スタン・ゲッツ、ライブ盤で聴くモントルー

「世界3大ジャズ・フェス」に数えられるスイスのモントルー・ジャズ・フェスティバル(Montreux Jazz Festival)。これまで幅広いジャンルのミュージシャンが熱演を繰り広げてきたこのフェスの特徴は、50年を超える歴史を通じてライブ音源と映像が豊富にストックされている点にある。その中からCD、DVD、デジタル音源などでリリースされている「名盤」を紹介していく。

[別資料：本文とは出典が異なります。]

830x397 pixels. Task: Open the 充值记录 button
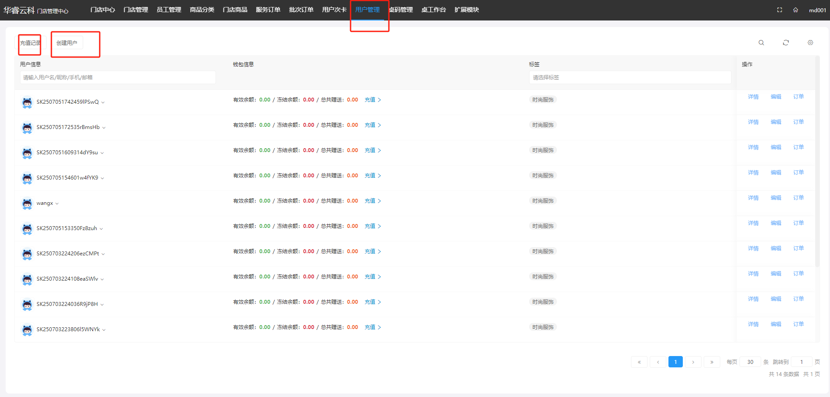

1940年代のビッグ・バンド・シーンから出発し、50年代にはクール・ジャズの、60年代にはジャズ・サイドにおけるボサノヴァの代表的プレーヤーとして人気を集めたスタン・ゲッツ。彼がリターン・トゥ・フォーエヴァーのメンバーとともにモントルーのステージに立ったのは1972年のことである。40代半ばの円熟期を迎えていたゲッツは、若きプレーヤーたちを率いて堂々たるプレイを聴かせたのだった。

完璧な演奏技術に支えられたリリシズム

2段組みで560ページに及ぶ大著『スタン・ゲッツ 音楽を生きる』(ドナルド・L・マギン著)を訳した村上春樹は、高校生の頃に初めてスタン・ゲッツのレコードを買った時のことをあとがきで振り返っている。「レコードを繰り返し聴き込むことで、僕(当時は十六歳の少年)は全面的にスタン・ゲッツのファンになってしまった。スタン・ゲッツの吹くテナーの見事な音色と、そのアドリブの自由自在さにとことん魅せられてしまった」のだと。

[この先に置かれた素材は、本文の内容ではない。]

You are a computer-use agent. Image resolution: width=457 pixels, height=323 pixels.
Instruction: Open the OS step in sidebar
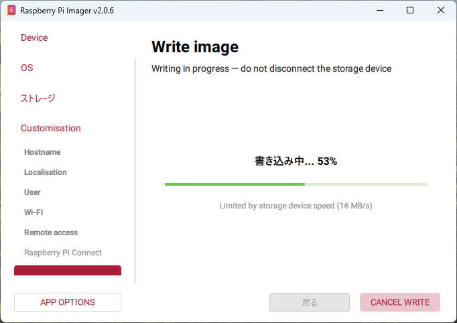tap(27, 68)
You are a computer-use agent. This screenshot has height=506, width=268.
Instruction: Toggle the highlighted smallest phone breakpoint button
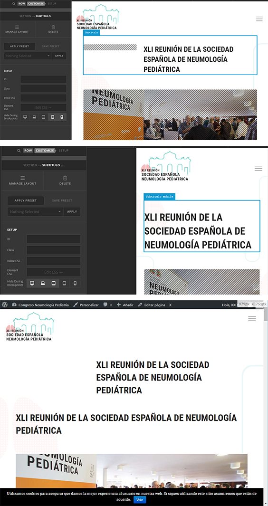click(62, 117)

「スタン・ゲッツは僕のヒーローになった。いや、ヒーローというのは正しい言葉ではない。彼は僕にとって夢のひとつの表象となったのだ。青春期の夢のひとつのかたちだ」

1940年代のビッグ・バンド・シーンから出発したスタン・ゲッツの代表作は50年代のクール・ジャズ期と60年代初期のボサノヴァ期に集中しているが、91年に肝臓がんで逝去するまで彼は演奏を続け、波は大いにあったにせよ、テナー・サックスの巨人としての人生をまっとうした。村上春樹の言葉をもう一つだけ。

「彼の音楽の神髄は『リリシズム』にあると思う。それもほとんど完璧な演奏技術に支えられ、勝手にどこかにぶれていったりすることのない、筋の通った『叙情精神』だ」

スタン・ゲッツ―音楽を生きる―の写真、 ドナルド・L・マギン、村上春樹
『スタン・ゲッツ―音楽を生きる―』 ドナルド・L・マギン/著 、村上春樹/訳、新潮社/刊 3,520円(税込)

チック・コリアとの出会い、別れ、再会

『ゲッツ/ジルベルト』を始めとするボサノヴァ・アルバム・シリーズの空前のヒットののちに次の方向性を探っていたスタン・ゲッツのバンドにチック・コリアが参加したのは1967年のことである。残された唯一のアルバムである『スウィート・レイン』は、ゲッツ本来の叙情性とブラジルのミュージシャンから吸収したラテン・フィーリングが同じ性向をもつチックの音楽性とシンクロした素晴らしい作品だった。チック作の曲が2曲入っているのも重要な点で、これがきっかけとなってゲッツは「チック・コリア作品集」と呼ぶべきアルバムをのちに録音することになる。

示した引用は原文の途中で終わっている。